Climate activists should have anticipated the oil industry’s efforts toward a work-around. Their apparent failure to do so represents a major strategic failure. Some have argued that the movement’s extensive opposition created new public awareness about the threat of climate change: Keystone XL became a readily understood icon–something concrete–that embodied a much more abstract idea, climate change. However, a February ABC News/Washington Post public opinion survey found that 65 percent of Americans favored construction of the Keystone XL pipeline, while only 22 percent opposed it, a 3 to 1 margin. That seems like a public education defeat to me.
What’s needed now is an autopsy, a look at why we could not imagine the possibility that Alberta oil would find other outlets, a look at why so many Americans did not find the stop-the-pipeline story compelling. What’s also needed is a consideration of other possible strategies, in particular a tax on all carbon fuels.
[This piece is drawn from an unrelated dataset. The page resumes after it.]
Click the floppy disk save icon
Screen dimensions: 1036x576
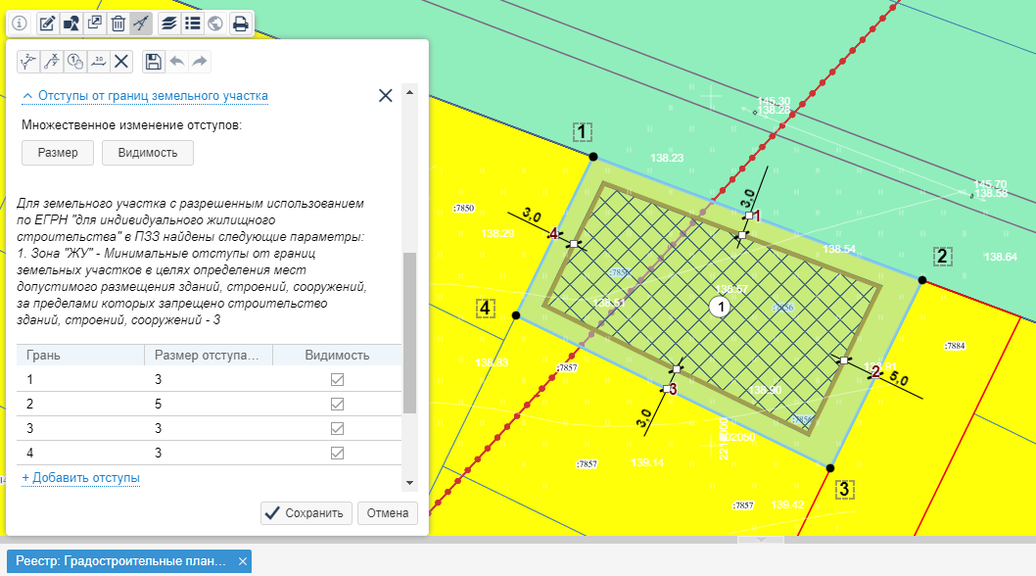coord(153,62)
The tar sands oil, once taxed on the basis of its carbon emissions, would cost more in comparison to other oil supplies. Given Republican and conservative Democrats’ hold on both the House and Senate, no such carbon tax is likely to become law in the near future. But in terms of environmental education and as a potential organizing tool, a carbon tax offers a simple lesson people might find valuable: the market price for fossil fuels does not capture its full total price. Instead, the public is forced to pay for environmental damages lasting indefinitely and that’s not fair.
In the meantime, it unfortunately appears that – no matter what happens with Keystone XL – there are other tar sands pipeline battles still to come. The question then becomes: How much movement energy should go into each of these pipeline struggles, and how much effort should go into building new, broader coalitions to push other approaches?